[Element lookup records]
========================

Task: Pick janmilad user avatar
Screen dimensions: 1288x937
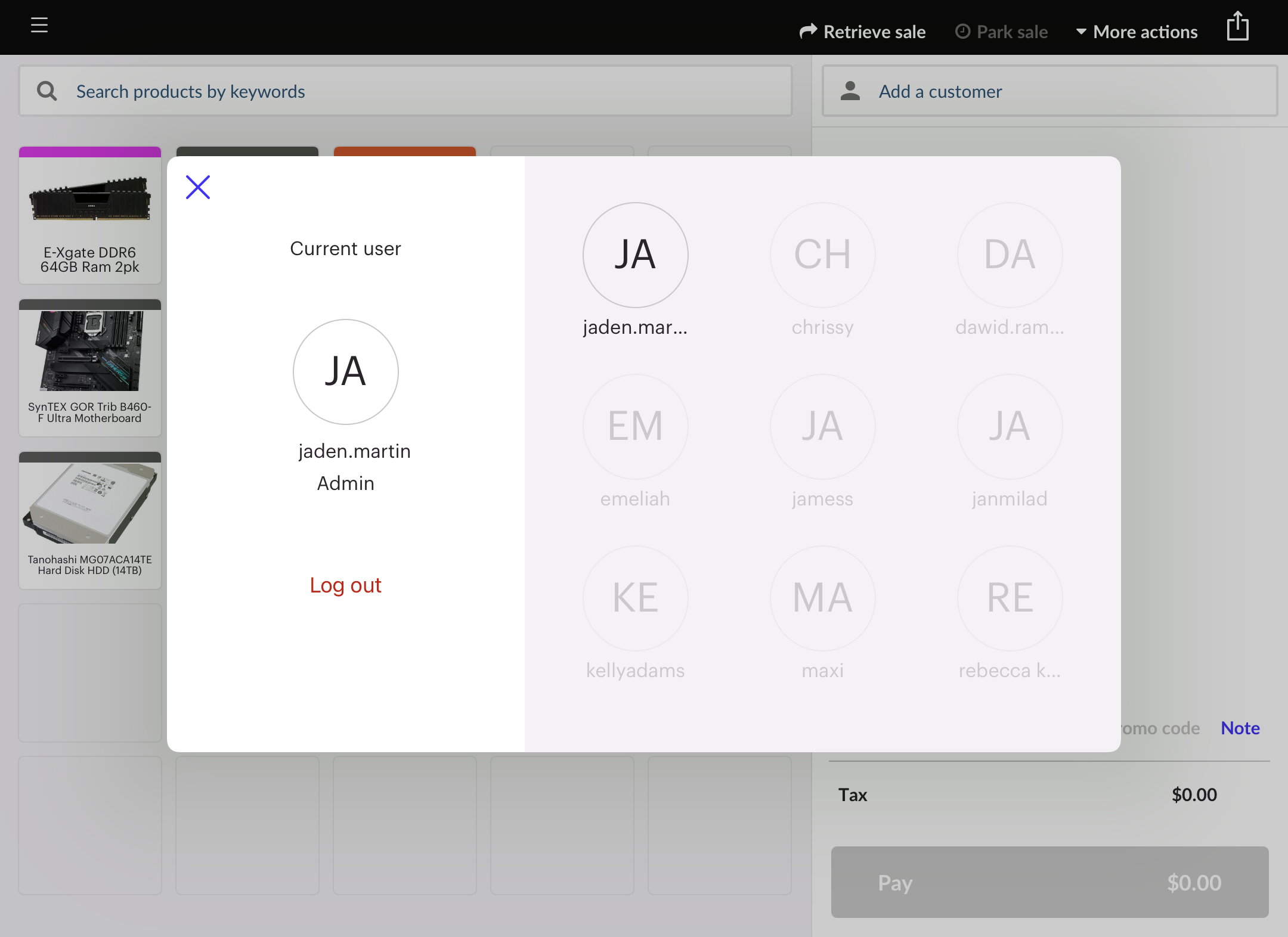Action: pos(1010,427)
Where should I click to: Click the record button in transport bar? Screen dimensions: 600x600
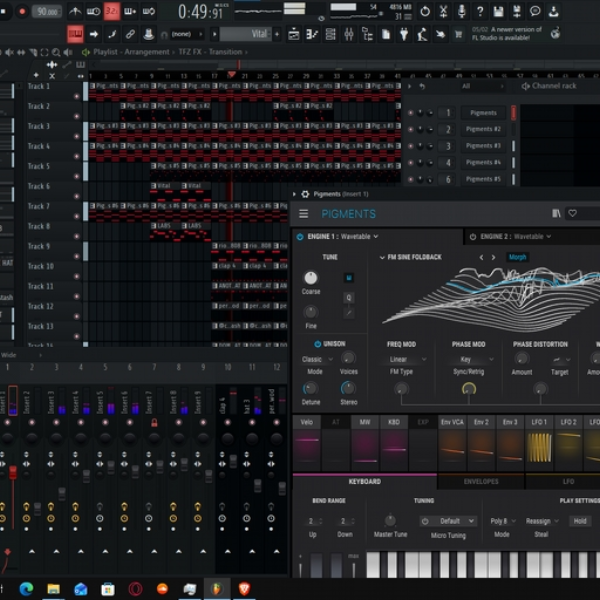click(22, 11)
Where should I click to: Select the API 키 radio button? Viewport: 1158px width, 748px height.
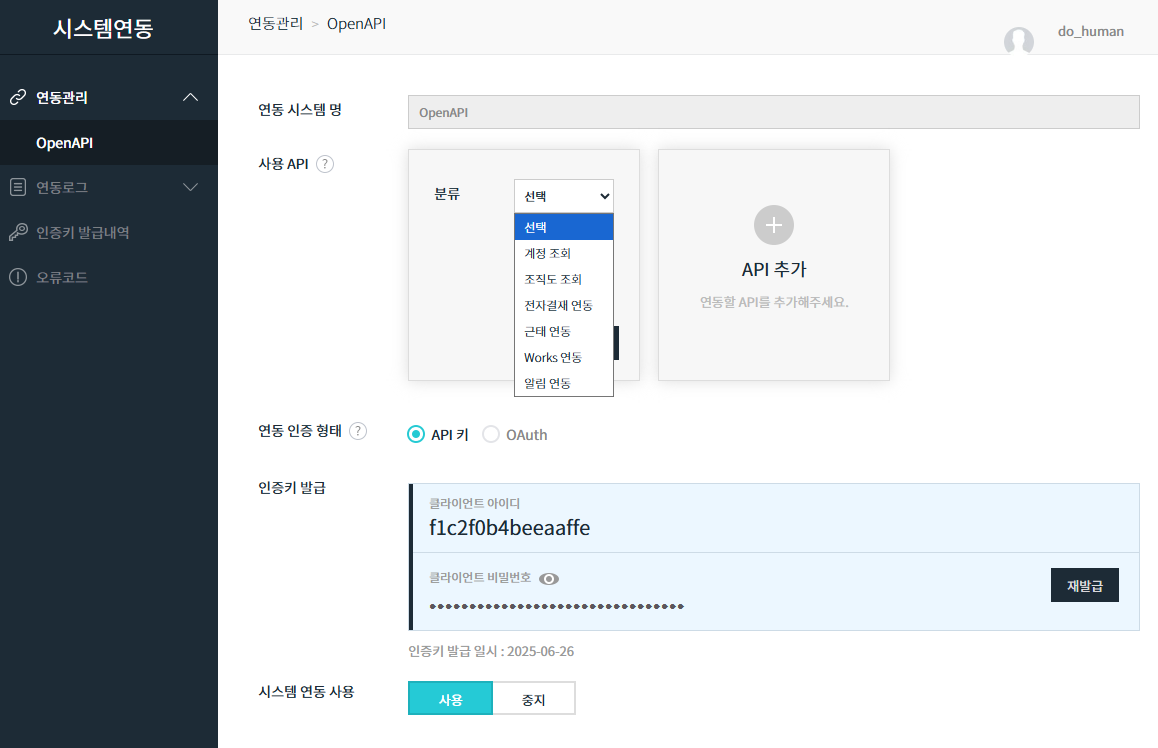tap(416, 435)
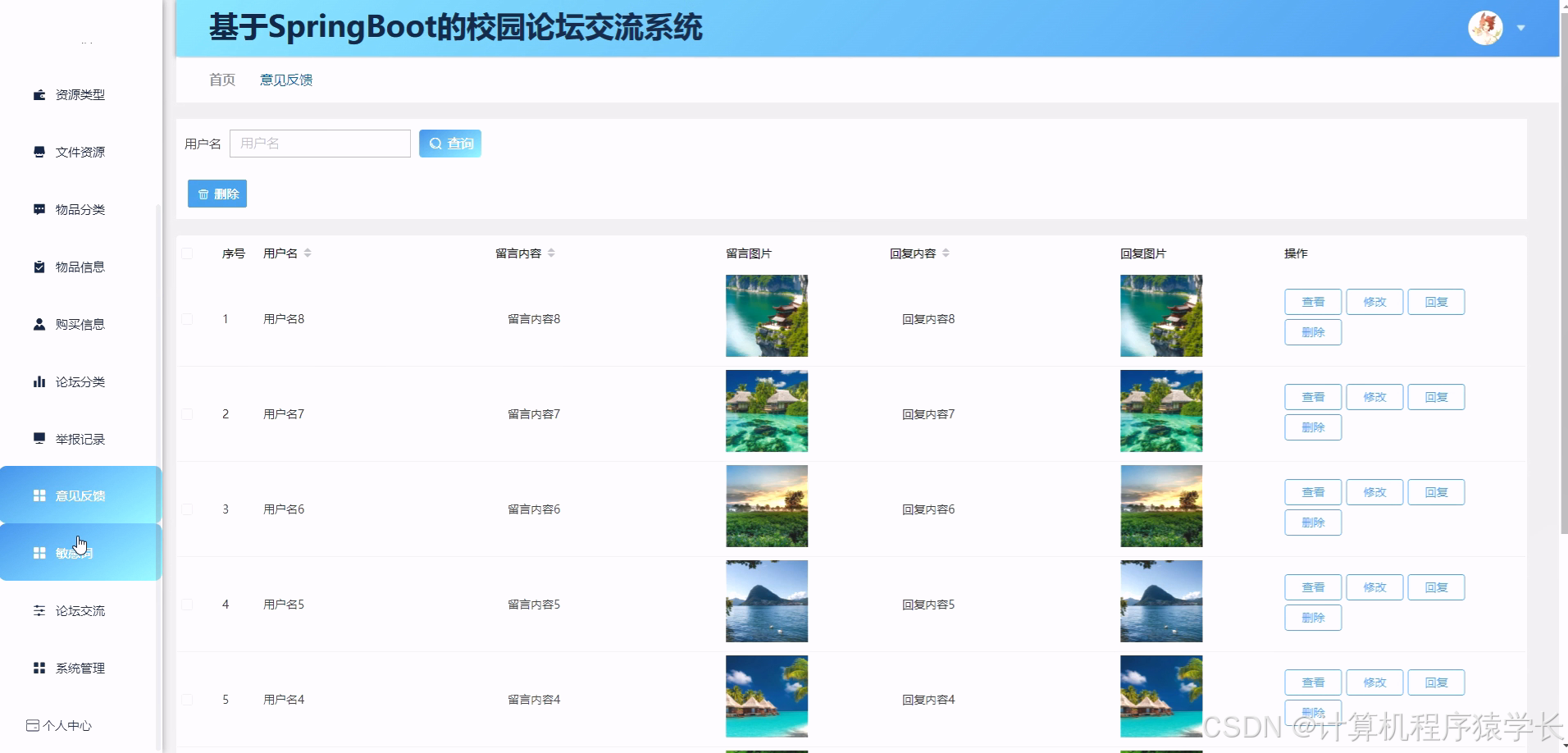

========================

OBJECTIVE: Which lines of the material contain the word "should", matching case exactly? Copy each of them.

EXERCISE RESPONSE:
Where should I click to: Click the record button in transport bar? Screen dimensions: 600x600
Where should I click to: Select the API 키 radio button? Viewport: 1158px width, 748px height.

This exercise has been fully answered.